At the end of the day though, @jbjonesjr is correct: this discussion goes way beyond the scope of this project.

So basically, a part of me agrees with all of you :)

[ckaran]

@BrandonBouier You're right about the discussion!

The reason I'm hammering on the records and rules and regulations isn't because they're fun to follow, it's because I know what happens if a) they are ignored and b) something 'bad' happens. The go-to solution is generally to curtail the activity that lead to the 'bad' thing happening... in this case that could mean Government forays into Open Source. This is why I, @storrgie, and others have been so adamant about what code.mil was up to. We really want Open Source to work within the Government, and don't want someone using a global ban hammer to end it all.

[fulldecent]

I am not exactly sure how this repo will end up being used. Maybe it will be a "copy-me-to-start-your-next-project" template like this https://github.com/fulldecent/swift3-module-template or maybe it will be a web page with a bunch of FAQs for people that want to start a project like https://opensource.guide/

Either way, this discussion is valuable and we may do well to include a FAQ section or wiki page that summarizes what we discussed. Such a section should be helpful and discuss the most common and practical situations first.

Here is a stab at it:

---

A note on git features and rewriting history

The git program and hosted services such as GitHub include the ability for you to permanently delete parts of your project. They also allow you to "rewrite history" in that you may modify entries that have been previously published. Examples include:

• Deleting a branch that has not been merged into a surviving branch
• Merging a branch using the --squash feature
• Using git push with the --force feature

Code.mil is aware of records keeping laws in 18 U.S.C. 2257. We have not studied these laws nor are we aware of any case law that prescribes whether records keeping requirements pertain to portions of your git repository. Additionally, we do not know about YOUR agency's data backup systems. When you use the three deletion/rewriting abilities above the old file versions may still be persisted on your computer (see git garbage collection) and captured by these data backup systems.

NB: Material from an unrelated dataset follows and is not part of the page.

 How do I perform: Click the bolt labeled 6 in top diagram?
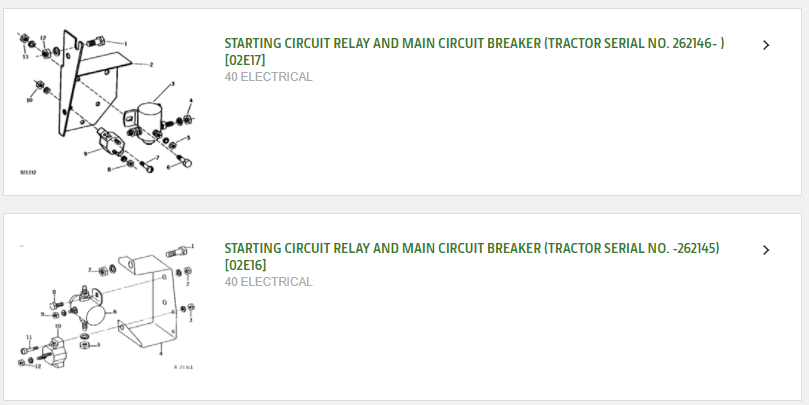[184, 161]
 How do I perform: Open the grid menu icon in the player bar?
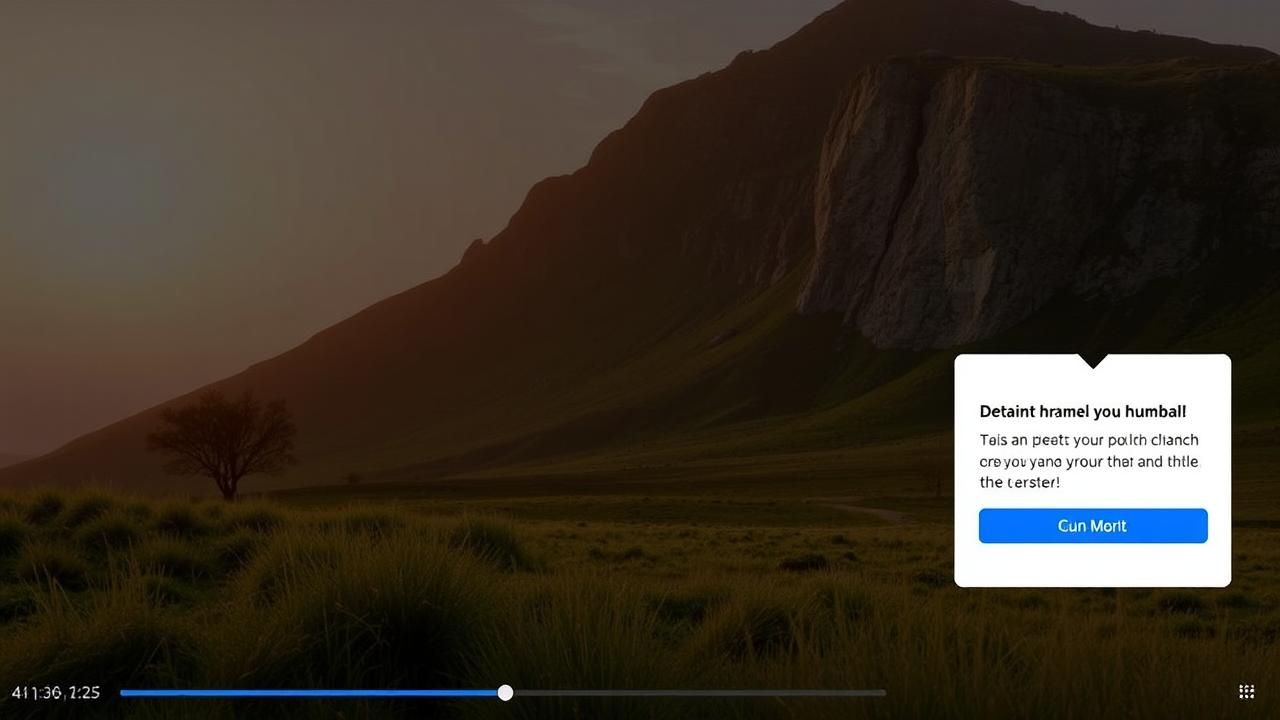(x=1246, y=692)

In summary, git is a powerful tool so make sure you understand it before you use it. Your agency may prescribe additional guidelines or restrictions for using git. However, code.mil has no advice to offer on setting such guidelines or restrictions.

[ckaran]

@fulldecent I love it! The DOD is big, so different components will be able to make their own decisions as they see fit. It will also be useful for when people use github in unexpected ways (e.g., for policy discussions like this one, which may be a Federal Record and therefore have to be preserved). Each project will then have to decide what to do on its own.

[fulldecent]

@ckaran Thank you!

Sorry, just realized I left your above question unanswered. I was previously an engineer with the US Navy.

[ckaran]

@fulldecent Got it, then you have some experience in dealing with the Government. Good to know!

[jordangov]

Hey folks, it's been a while, but I wanted to close this one out. Here is what we have implemented and our plan:

1. We have protected the master branch on this repository. That branch will be the guidance that DDS is actually offering and can only be updated via a Pull Request. There will be no deletions or force pushes to that branch, including administrators of this GitHub organization.
2. I think we do need a FAQ item, and I think @fulldecent's language is a good starting point. I'll open a separate issue for reviewing and then adding that language.

Thanks for all the participation folks! And keep the conversation coming!